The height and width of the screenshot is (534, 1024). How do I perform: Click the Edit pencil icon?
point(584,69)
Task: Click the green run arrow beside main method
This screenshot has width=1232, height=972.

...

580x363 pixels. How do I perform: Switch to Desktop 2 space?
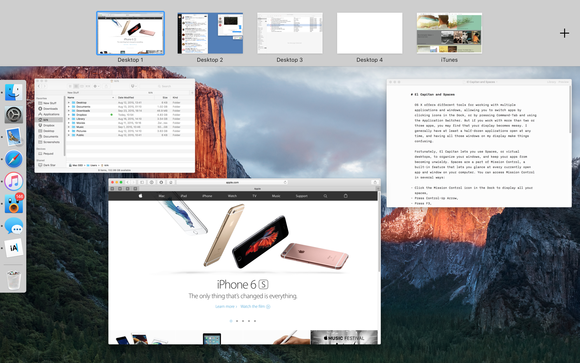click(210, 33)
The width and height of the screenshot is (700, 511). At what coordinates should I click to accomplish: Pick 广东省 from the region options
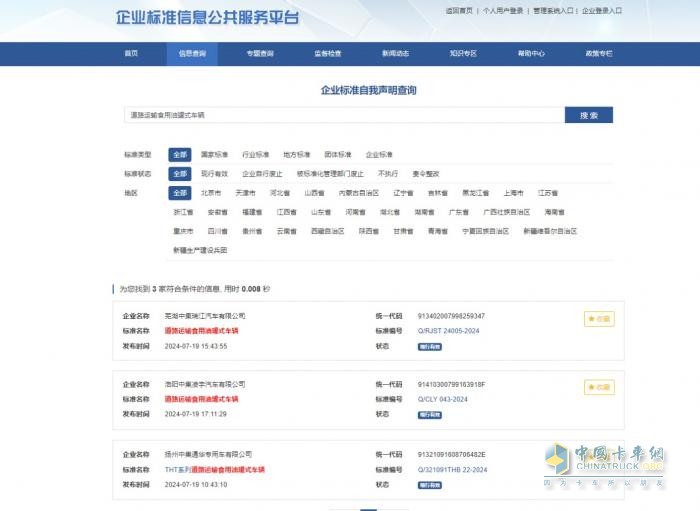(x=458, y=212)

EXERCISE -> Every line above from the line with "The height and" to the line with "This screenshot has width=1232, height=972.", both included, must be reproduced exactly, and no other line may appear.

SOLUTION TO THIS EXERCISE ->
The height and width of the screenshot is (534, 1024). How do I perform: Click the Edit pencil icon?
point(584,69)
Task: Click the green run arrow beside main method
This screenshot has width=1232, height=972.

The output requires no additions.